And then, warm, strong hands wrapped around me, and drew me in towards a tight embrace. Tezuka's body is familiar, and the steady beat of his heart is comforting. In this warm cuddle, I think that maybe it could be possible. Maybe Yuuta could be saved, and someday, I, or anyone else, would not have to live with the fear of losing everything to the wretched reminder of a past rebellion that had not even been our fault. I press closer towards Tezuka, and wait for the crying fit to pass. His arms are gentle as they glide across my back, soothing me further, caring for me like he had before he had been Reaped and become too good for anyone else.

When I finally stop shuddering, he pulls me back so he could meet my eyes. Up close, he looks as if he is very tired. His eyes are exactly like Ryuzaki-san's eyes, and maybe all victors look like that. I do not know. I know no victors enough to be sure. There was one time when I had thought I knew Tezuka, but three years have passed, and I feel as if I cannot understand him at all anymore.

"I will mentor Yuuta," he says, softly, firmly. "And he will become the victor of the Seventieth Hunger Games."

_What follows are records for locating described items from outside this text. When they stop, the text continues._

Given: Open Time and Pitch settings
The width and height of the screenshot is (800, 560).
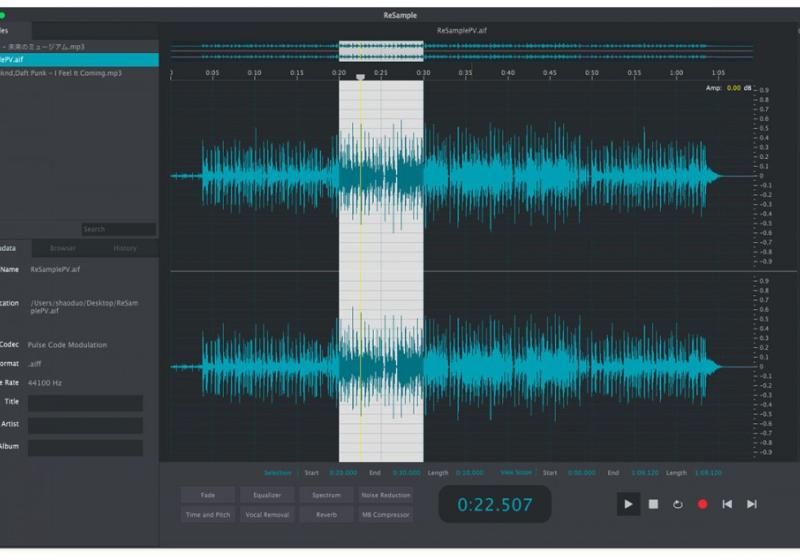Looking at the screenshot, I should [208, 515].
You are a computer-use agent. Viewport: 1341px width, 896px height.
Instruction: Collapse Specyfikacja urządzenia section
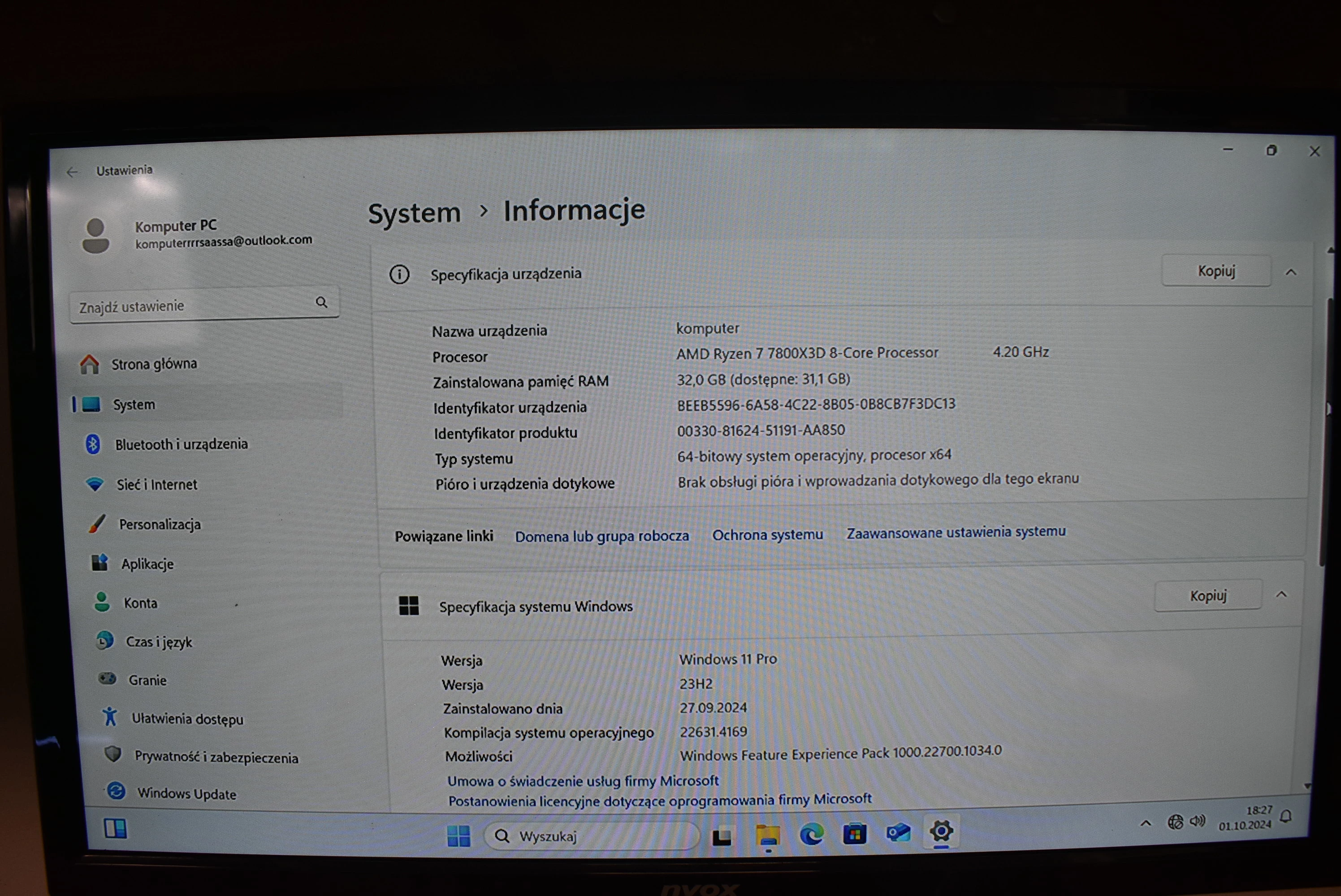[x=1291, y=272]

It is strange, but at this declaration, I feel a heady surge of reassurance thrum in my veins. It is a warm feeling, but I know how deceptive it really is.

Once, I had felt the same thing with Yumiko. Once, I had been wrong.

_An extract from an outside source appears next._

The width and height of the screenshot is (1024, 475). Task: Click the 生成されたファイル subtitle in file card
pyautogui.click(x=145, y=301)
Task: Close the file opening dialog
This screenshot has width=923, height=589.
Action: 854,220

I do not wish to be wrong again.

"Are you certain?" I ask, needing him to be sure, needing someone else to believe with me, so the situation would become less impossible than it did now. "Do you promise?"

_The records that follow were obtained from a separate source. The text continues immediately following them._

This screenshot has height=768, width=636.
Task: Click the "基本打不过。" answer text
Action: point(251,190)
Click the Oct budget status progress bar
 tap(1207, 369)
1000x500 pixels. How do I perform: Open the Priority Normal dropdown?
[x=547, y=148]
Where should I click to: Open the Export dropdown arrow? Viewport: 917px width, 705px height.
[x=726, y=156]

At that, Tezuka nods his head sharply. The flare in his eyes that had once been so characteristic of him is back, and he is completely serious when he says, "Yes."

But there is something else in his eyes, as well, a trace of humor that had once been there when we used to meet each other at the pier and he had taught me how to fish. It feels as if the three years had suddenly been blown away and we are at the pier and he is giving me pretty shells to take home once again.

I shift as I smile, and when I do, I feel uneven contours digging into my arm. My gaze drifts down automatically, and my eyes widen at what I see.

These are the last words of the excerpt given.